This is essentially what the authors of Things set out to study:

how the most complex pattern of emotion and thought can become embedded in and symbolized by concrete things, that is how things themselves are part of the interpretive sign process that constitutes meaning.

They elaborate:

Things actively change the content of what we think is our self and thus perform a creative as well as reflexive function….

Objects affect what a person can do, either by expanding or restricting the scope of that person’s actions and thoughts…. Objects have a determining effect on the development of the self.

According to Burton, Steinbach’s work conjures very similar ideas:

Objects are less about their owners, … and more about the circulations they make…. Objects reflect much of their owners’ beliefs, systems of faith, and measures of value… [and] also produce [them].

The overlap in the ideas between the Things authors, Burton, and Irrational Exuberance are abundant. One of Burton’s paragraphs in particular is especially sociological and psychological:

Our drive to acquire and organize things is, in part, how we understand ourselves. Less a comment on capitalism than an investigation of the production of self, Steinbach’s work acknowledges the fragility of subjecthood—that our funny, fragile egos are bound up in the unexpectedly rich terrain of the knickknacks and bric-a-brac, to say nothing of priceless mementos, we collect and covet.

This is a sequence of ideas that are relevant even line by line. First, she writes,

Our drive to acquire and organize things is, in part, how we understand ourselves. …[Steinbach’s work is] an investigation of the production of self…

This echoes the Things authors:

the potential significance of things is realized in a process of actively cultivating a world of meanings, which both reflect and help create the ultimate goals of one’s existence.

Next, Burton specifies that Steinbach’s work is

Less a comment on capitalism

This, too, came up at the dialogue at Irrational Exuberance (Asst. Colors). Some viewers assumed a negative, oppositional critique on my part where there was none. I embraced the bright colors and cheap materiality as sincere expressions of enthusiasm and pleasure, so this perspective was confounding. Where was it coming from? I had theorized that works of art can operate like barometers for optimism and pessimism, and this seemed further evidence that viewer’s projections are just as integral to the reading of the work as the work itself.

Last, Burton writes

our funny, fragile egos are bound up in the unexpectedly rich terrain of the knickknacks and bric-a-brac

This could very well be a statement for Irrational Exuberance.

### DATASET EXTRACT
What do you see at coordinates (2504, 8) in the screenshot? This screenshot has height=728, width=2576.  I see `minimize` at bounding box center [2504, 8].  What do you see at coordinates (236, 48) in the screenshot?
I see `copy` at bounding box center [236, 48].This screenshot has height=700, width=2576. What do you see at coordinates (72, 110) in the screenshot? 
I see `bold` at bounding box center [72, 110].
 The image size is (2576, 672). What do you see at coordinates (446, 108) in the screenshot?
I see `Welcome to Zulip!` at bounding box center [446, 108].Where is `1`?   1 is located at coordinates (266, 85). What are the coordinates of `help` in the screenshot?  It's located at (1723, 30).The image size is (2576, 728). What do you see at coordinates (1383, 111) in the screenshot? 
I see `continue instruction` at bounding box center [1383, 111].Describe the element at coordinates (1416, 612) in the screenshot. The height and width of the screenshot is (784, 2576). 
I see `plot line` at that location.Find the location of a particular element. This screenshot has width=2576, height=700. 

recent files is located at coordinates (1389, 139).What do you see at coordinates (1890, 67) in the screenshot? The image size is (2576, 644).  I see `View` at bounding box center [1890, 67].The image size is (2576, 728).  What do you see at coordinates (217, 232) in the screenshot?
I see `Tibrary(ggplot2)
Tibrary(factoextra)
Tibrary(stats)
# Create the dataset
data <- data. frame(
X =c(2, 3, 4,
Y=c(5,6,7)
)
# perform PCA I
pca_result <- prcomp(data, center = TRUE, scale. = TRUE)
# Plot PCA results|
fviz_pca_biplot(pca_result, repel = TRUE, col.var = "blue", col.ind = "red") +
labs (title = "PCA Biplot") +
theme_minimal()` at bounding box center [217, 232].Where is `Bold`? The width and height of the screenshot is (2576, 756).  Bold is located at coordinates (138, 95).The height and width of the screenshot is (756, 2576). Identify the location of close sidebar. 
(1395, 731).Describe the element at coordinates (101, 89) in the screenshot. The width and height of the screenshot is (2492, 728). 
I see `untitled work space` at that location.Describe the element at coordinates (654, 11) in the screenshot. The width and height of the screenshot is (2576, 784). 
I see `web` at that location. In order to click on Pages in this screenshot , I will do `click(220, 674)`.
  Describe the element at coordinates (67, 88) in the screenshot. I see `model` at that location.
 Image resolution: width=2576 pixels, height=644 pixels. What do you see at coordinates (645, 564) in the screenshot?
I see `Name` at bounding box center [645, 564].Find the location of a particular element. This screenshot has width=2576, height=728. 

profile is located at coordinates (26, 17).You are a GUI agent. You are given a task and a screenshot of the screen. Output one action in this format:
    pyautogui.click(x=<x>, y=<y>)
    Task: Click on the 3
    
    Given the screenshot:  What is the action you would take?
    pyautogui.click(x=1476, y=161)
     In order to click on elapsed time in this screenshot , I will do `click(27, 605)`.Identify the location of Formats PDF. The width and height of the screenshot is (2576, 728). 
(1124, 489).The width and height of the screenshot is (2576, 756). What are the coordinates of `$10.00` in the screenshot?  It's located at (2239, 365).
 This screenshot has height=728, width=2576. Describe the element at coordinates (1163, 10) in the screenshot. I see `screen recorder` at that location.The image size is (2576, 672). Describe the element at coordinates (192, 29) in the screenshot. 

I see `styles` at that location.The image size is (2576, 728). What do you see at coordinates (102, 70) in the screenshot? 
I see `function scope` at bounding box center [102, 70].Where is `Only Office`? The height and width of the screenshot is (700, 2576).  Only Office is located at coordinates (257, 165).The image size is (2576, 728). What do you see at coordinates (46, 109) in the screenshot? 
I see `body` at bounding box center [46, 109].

### REQUIREMENTS
Answer these questions from the excerpt on objects and the self.
(a) According to the authors of Things, in what two ways can objects affect the scope of a person's actions and thoughts?
(b) Burton says Steinbach's work is less a comment on what?
(c) How did the writer regard the bright colors and cheap materiality of Irrational Exuberance?

### PROBLEM SOLUTION
(a) They can expand it or restrict it.
(b) Capitalism.
(c) As sincere expressions of enthusiasm and pleasure.